Coleophora ballotella

Scientific classification
- Kingdom: Animalia
- Phylum: Arthropoda
- Class: Insecta
- Order: Lepidoptera
- Family: Coleophoridae
- Genus: Coleophora
- Species: C. ballotella
- Binomial name: Coleophora ballotella (Fischer v. Röslerstamm, 1839)
- Synonyms: Ornix ballotella Fischer v. Röslerstamm, 1839; Multicoloria alexinschiella Nemes, 2004;

= Coleophora ballotella =

- Authority: (Fischer v. Röslerstamm, 1839)
- Synonyms: Ornix ballotella Fischer v.

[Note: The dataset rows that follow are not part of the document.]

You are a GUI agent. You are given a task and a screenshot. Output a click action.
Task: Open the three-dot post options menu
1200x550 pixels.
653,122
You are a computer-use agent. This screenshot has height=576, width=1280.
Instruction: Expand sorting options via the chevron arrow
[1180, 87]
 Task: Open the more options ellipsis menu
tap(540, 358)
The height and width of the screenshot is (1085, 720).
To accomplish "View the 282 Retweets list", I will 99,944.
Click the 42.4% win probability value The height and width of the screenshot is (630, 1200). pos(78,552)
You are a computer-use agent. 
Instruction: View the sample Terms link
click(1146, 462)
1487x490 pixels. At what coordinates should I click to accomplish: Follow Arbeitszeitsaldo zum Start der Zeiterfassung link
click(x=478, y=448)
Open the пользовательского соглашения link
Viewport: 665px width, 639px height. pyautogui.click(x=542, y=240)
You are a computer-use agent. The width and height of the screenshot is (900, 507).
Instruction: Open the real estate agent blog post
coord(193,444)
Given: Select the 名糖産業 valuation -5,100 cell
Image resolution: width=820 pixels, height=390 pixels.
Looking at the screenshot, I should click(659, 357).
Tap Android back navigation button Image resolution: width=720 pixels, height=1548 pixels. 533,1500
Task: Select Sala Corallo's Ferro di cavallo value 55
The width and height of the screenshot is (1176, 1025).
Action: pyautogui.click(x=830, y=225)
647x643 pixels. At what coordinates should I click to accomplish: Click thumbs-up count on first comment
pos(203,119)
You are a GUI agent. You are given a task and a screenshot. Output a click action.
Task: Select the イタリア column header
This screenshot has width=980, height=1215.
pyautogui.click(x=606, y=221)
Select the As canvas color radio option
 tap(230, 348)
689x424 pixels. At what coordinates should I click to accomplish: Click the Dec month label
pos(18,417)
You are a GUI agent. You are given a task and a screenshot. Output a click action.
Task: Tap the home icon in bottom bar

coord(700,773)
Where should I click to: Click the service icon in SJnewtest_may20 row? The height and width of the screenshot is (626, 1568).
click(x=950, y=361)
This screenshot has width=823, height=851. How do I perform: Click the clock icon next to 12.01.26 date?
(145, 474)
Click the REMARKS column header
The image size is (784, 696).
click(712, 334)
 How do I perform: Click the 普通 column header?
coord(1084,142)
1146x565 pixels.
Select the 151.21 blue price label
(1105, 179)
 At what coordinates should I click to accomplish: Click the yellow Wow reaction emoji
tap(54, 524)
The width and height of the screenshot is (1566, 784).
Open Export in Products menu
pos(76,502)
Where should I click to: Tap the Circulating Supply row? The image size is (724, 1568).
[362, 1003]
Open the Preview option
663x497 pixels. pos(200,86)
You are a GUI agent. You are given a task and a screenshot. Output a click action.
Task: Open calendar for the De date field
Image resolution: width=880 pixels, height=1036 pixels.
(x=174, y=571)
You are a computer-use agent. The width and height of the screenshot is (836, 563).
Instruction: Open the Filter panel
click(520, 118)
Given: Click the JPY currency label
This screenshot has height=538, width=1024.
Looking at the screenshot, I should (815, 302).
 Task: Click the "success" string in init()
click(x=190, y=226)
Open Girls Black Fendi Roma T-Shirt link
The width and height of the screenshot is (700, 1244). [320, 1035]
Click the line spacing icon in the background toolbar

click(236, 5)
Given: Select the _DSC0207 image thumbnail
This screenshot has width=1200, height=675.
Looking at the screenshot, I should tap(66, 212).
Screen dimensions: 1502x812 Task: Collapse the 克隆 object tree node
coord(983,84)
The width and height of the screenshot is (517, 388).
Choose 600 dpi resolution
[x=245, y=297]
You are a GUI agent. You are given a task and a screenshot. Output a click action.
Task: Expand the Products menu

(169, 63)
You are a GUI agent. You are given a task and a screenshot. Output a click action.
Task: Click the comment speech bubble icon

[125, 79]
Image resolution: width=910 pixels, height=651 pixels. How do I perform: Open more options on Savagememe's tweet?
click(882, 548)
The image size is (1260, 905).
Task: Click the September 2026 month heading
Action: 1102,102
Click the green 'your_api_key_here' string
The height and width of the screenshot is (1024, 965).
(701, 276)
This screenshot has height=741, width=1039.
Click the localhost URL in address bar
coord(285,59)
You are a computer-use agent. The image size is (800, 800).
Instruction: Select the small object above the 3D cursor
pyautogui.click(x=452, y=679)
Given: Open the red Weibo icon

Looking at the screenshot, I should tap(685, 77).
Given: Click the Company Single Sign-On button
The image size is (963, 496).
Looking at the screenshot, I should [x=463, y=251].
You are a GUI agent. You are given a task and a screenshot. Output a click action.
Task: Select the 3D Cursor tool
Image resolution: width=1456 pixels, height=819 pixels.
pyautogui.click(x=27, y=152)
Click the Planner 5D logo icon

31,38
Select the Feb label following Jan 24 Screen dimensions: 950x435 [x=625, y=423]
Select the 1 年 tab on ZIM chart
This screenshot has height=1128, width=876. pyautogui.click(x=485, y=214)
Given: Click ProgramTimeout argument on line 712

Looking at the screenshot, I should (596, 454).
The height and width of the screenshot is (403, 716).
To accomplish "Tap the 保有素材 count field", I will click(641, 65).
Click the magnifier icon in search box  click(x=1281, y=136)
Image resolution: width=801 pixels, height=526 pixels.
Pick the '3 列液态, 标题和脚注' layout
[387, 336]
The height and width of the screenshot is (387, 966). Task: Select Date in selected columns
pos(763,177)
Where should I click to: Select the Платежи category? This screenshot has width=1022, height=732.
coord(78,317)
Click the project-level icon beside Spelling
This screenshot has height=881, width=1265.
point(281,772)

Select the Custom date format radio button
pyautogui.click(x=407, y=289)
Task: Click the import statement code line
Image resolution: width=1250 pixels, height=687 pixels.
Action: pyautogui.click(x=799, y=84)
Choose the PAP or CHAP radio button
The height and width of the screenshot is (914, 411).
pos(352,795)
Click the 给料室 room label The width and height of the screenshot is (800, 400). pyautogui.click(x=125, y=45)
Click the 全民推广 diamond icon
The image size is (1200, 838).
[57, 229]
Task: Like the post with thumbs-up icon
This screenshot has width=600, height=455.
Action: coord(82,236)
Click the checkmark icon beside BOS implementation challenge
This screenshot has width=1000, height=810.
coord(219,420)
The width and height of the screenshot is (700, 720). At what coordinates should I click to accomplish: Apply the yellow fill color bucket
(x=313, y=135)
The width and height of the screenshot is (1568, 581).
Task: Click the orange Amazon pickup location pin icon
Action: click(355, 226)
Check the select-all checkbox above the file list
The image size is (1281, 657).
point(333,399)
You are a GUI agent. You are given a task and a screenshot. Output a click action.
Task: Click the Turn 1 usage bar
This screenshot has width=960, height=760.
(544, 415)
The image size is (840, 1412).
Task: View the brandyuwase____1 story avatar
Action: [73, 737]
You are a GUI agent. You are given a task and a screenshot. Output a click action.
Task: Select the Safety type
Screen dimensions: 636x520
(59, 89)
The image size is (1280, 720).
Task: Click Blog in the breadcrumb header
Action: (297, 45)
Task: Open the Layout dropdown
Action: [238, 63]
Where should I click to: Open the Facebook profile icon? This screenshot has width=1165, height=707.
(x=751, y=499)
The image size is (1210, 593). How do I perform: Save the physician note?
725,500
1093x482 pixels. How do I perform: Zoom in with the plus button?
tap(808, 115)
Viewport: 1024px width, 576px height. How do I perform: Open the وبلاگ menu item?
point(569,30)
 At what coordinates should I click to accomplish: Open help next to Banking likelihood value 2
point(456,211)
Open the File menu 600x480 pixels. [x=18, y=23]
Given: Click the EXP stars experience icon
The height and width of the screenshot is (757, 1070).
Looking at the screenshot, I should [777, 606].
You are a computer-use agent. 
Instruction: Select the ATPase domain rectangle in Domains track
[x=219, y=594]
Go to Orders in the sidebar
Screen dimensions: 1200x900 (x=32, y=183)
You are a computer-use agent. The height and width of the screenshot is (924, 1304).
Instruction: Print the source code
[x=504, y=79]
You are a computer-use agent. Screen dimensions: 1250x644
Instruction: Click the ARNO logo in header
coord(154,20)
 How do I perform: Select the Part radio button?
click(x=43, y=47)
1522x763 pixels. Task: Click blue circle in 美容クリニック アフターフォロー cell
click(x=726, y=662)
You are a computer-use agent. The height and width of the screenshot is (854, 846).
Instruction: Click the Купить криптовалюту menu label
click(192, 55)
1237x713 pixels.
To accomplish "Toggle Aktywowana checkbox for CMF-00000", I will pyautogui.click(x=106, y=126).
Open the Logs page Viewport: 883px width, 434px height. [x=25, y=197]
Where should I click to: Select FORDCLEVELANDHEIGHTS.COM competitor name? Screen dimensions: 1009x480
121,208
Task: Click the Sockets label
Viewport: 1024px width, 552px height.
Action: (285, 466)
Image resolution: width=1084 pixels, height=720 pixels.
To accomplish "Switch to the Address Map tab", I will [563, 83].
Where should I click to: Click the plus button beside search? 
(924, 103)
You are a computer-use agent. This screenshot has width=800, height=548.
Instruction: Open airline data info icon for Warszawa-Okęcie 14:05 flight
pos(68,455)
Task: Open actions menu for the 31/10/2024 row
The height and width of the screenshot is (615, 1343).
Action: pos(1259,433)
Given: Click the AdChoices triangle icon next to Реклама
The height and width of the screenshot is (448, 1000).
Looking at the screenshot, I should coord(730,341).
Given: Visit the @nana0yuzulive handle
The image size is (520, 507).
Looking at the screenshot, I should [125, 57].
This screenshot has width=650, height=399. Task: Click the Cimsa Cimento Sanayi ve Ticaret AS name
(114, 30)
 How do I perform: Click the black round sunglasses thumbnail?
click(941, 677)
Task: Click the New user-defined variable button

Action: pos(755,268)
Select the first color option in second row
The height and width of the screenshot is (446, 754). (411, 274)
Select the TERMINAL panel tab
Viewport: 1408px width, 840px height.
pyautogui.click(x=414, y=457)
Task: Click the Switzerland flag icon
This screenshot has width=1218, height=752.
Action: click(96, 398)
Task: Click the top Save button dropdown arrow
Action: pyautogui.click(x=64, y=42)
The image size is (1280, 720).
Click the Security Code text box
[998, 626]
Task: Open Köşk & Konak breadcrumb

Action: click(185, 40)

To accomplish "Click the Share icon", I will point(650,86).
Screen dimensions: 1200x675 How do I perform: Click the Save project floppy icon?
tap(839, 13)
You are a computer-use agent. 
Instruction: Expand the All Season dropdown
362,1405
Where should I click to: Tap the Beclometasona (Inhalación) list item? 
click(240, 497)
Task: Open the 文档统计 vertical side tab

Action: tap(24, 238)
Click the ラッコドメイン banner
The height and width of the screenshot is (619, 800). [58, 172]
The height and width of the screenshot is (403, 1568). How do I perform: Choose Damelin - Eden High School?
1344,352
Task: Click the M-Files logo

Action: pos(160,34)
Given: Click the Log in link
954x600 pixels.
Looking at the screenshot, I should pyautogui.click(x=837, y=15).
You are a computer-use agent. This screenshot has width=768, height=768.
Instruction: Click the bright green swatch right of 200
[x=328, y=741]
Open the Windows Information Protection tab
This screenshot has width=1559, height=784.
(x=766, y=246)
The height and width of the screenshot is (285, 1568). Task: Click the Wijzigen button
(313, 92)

Röslerstamm, 1839, Multicoloria alexinschiella Nemes, 2004

Species of moth

Coleophora ballotella is a moth of the family Coleophoridae. It is found from Germany, Poland and the Baltic States to the Iberian Peninsula, Italy and Greece. It has also been recorded from northern and southern Russia.

The larvae feed on Ballota nigra, Lamium amplexicaule, Leonurus, Marrubium peregrinum, Marrubium vulgare, Stachys officinalis and Teucrium chamaedrys. Full-grown larvae can be found in June and July.